WHAT IS REQUIRED
Each line of the records below that holds "computer" should be copied out.

Stored data
Segment Open
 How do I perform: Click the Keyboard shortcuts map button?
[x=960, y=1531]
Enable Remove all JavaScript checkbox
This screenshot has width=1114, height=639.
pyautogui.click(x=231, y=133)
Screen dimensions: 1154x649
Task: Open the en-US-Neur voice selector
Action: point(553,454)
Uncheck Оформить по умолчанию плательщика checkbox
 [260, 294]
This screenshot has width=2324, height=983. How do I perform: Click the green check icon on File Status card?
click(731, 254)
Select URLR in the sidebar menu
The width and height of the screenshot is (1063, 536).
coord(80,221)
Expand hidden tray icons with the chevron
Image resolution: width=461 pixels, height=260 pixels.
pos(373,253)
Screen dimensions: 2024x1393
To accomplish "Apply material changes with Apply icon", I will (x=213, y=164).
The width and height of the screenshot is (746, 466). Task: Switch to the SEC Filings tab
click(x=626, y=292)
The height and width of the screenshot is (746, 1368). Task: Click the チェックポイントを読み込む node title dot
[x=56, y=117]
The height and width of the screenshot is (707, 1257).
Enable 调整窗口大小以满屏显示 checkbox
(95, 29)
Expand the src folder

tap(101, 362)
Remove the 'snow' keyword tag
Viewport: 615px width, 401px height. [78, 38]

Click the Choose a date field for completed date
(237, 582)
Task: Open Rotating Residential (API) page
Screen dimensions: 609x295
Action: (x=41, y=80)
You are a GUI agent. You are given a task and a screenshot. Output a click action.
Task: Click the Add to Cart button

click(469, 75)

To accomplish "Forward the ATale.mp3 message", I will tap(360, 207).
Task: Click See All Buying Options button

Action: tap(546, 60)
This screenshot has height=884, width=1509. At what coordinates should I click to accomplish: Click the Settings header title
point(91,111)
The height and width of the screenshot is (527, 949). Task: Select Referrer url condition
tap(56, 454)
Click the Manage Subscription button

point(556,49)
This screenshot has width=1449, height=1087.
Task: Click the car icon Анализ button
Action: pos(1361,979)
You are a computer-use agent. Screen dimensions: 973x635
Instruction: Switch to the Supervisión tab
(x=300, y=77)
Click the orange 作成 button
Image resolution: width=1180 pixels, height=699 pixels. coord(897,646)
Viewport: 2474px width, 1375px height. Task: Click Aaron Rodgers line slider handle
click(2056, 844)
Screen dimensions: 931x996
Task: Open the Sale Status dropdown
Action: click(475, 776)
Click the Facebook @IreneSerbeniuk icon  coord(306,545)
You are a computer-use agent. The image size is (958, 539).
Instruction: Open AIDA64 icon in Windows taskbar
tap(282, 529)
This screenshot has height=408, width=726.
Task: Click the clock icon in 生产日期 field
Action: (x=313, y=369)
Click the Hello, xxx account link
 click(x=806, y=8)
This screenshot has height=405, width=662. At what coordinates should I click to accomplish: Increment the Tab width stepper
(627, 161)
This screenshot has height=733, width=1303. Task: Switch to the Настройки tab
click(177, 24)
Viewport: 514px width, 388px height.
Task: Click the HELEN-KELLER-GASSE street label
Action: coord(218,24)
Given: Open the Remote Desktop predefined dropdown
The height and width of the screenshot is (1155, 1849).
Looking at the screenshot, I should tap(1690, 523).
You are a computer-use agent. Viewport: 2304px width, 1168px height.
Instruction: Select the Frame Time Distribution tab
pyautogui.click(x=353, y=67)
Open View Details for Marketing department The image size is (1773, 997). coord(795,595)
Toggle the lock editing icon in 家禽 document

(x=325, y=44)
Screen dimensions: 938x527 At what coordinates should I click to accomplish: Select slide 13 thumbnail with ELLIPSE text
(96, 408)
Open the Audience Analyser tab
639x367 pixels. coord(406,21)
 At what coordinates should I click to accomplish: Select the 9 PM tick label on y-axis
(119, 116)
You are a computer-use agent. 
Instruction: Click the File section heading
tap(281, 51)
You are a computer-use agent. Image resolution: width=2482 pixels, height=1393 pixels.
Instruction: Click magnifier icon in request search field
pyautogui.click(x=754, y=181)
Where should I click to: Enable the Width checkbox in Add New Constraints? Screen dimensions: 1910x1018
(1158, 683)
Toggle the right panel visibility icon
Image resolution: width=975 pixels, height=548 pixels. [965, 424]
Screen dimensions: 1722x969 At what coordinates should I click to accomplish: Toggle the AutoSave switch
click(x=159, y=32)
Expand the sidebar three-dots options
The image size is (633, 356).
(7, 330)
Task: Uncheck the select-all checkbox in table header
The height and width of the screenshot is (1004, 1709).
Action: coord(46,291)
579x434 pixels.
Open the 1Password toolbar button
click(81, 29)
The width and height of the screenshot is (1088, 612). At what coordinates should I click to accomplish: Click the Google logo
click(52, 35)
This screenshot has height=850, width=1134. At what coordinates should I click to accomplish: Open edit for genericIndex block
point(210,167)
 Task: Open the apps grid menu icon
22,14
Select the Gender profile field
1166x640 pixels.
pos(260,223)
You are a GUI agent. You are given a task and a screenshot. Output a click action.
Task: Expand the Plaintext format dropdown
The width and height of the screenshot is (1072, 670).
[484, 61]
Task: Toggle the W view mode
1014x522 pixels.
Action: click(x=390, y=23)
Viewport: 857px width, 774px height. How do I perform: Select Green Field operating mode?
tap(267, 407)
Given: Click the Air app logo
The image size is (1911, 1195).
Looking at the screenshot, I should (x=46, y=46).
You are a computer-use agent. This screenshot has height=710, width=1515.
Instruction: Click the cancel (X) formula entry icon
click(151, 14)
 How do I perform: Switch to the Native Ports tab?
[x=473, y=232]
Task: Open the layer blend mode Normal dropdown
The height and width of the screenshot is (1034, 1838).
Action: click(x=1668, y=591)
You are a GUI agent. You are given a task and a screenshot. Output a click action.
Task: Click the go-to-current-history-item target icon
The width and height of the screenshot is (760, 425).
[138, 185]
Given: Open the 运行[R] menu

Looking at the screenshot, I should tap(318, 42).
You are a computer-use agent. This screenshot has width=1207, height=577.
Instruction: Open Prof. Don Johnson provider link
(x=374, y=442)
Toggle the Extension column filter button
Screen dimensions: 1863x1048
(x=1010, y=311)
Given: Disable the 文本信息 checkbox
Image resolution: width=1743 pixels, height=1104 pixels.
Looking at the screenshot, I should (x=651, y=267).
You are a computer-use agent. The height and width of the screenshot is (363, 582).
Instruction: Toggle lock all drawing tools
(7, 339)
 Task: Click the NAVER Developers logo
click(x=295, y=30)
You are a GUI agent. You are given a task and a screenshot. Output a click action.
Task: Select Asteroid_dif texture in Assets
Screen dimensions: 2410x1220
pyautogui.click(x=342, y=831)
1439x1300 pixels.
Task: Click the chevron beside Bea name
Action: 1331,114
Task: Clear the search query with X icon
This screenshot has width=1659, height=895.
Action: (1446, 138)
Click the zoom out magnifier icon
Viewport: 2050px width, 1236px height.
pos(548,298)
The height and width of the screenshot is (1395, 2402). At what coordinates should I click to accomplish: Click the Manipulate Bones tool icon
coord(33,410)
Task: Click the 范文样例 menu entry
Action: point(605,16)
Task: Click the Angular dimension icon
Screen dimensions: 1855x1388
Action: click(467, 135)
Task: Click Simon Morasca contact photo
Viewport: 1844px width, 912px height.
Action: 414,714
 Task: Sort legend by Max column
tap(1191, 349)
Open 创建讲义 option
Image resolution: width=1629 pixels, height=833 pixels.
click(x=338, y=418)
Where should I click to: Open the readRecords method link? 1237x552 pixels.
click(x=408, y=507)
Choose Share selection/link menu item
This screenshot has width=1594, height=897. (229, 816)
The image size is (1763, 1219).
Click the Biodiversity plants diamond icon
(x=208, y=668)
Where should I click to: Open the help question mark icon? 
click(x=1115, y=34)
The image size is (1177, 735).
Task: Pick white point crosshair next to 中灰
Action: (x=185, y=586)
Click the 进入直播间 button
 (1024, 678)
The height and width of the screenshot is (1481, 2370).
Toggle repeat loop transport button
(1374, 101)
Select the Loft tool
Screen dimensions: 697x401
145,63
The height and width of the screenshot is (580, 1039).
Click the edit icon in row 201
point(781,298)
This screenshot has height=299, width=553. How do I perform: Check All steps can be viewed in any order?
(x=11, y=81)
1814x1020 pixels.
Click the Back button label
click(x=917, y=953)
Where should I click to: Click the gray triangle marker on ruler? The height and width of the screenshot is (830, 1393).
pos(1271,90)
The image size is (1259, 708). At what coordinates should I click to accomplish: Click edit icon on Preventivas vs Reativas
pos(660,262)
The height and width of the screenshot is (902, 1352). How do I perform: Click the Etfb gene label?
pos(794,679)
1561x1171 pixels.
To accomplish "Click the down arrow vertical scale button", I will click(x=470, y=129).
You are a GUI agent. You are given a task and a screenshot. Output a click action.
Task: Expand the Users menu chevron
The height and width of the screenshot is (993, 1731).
Segment Closed
SOLUTION TO THIS EXERCISE
You are a computer-use agent. Screen dimensions: 973x635
You are a computer-use agent. The image size is (958, 539).
You are a computer-use agent. Viewport: 2304px width, 1168px height.
You are a computer-use agent. 
You are a computer-use agent. Image resolution: width=2482 pixels, height=1393 pixels.
You are a computer-use agent. This screenshot has height=710, width=1515.
You are a computer-use agent. This screenshot has width=1207, height=577.
You are a computer-use agent. The height and width of the screenshot is (363, 582).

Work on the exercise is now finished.